Cupps came to this perspective about three years ago, when, as newly-
appointed information security officer for a large U.S. paper
manufacturer, he got a phone call from an engineer posing a
theoretical, but troubling, question. "He was worried about whether
somebody from another site could control his equipment remotely,"
says Cupps. "And I looked into it, and, sure enough, they could."
At issue were the Programmable Logic Controllers that served as the
electronic brains of each major piece of plant equipment. PLCs are
microprocessor-based systems programmed to make the timing and
control decisions in machine automation that once required arrays of
electromechanical relays. They're essentially discrete computers
wired into the machinery, monitoring and controlling functions like
the speed of a motor or the movement of a conveyer belt.
Those PLCs are in turn manipulated remotely from a plant's control
room. On older systems, PLCs communicated over RS-232 serial lines --
slow going, but relatively secure.

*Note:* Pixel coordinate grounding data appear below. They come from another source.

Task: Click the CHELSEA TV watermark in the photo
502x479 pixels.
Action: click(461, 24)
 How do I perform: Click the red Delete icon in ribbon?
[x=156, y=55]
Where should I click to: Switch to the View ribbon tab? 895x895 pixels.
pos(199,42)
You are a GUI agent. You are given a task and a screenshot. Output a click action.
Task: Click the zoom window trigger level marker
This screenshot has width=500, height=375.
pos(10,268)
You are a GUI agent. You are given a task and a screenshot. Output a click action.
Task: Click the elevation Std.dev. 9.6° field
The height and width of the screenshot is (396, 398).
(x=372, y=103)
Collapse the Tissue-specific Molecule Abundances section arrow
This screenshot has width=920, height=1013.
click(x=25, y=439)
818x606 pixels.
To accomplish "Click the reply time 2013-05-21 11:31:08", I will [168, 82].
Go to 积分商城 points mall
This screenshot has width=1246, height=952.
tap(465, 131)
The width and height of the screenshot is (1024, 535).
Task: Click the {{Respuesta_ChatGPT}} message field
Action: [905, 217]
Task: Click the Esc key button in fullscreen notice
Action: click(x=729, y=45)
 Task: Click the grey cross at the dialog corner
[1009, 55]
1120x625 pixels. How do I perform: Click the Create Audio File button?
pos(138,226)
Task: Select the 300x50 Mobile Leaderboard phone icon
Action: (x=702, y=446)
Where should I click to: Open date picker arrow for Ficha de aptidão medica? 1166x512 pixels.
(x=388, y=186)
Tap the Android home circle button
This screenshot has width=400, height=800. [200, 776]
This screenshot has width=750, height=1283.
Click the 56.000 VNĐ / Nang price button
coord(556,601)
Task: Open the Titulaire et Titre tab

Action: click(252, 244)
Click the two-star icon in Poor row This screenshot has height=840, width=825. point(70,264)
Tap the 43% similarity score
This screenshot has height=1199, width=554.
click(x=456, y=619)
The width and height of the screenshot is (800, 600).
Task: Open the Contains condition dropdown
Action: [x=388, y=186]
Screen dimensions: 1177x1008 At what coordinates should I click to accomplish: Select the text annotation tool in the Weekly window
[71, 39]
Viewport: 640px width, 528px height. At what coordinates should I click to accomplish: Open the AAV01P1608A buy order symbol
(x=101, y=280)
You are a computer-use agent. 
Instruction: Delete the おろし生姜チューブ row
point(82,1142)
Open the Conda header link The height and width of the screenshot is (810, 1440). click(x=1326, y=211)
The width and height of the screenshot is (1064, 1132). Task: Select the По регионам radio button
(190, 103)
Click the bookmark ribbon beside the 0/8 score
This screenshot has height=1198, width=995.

But modern PLCs can plug right
into a plant's Ethernet, exposing them to whatever threats lurk
therein.
Coming from an IT environment, Cupps hoped to find that the control
systems at his company's plants were protected by at least as much
security as a Windows desktop. But when he set up a sniffer and
monitored the traffic between a remote control program and one of the
PLCs, he was dismayed to witness the program handshaking with the
device by sending it a single UDP packet, with six plaintext ASCII
characters as the data field. That's how Cupps learned that the
secret password to take control over much of the hardware on the
factory's assembly line was a hardcoded "hihihi."
"Script Kiddy Material"
"We talked to the vendor after this, and they talked to us a bit and
they gave us recommendations," says Cupps. "But what it comes down to
is they don't have any authentication mechanisms built into their
tool, and until they do it's not going to be fixed."
The controls systems at Cupps' company are made by Rockwell
Automation, but Cupps hastens to point out that the absence of
authentication on PLCs is an industrywide problem, and not at all
limited to one particular vendor. Other experts agree, and say the
root cause is historical: the control systems rely on protocols and
industry standards that were built for dedicated serial lines - not
shared TCP/IP networks. "It's script kiddy material to control PLCs,"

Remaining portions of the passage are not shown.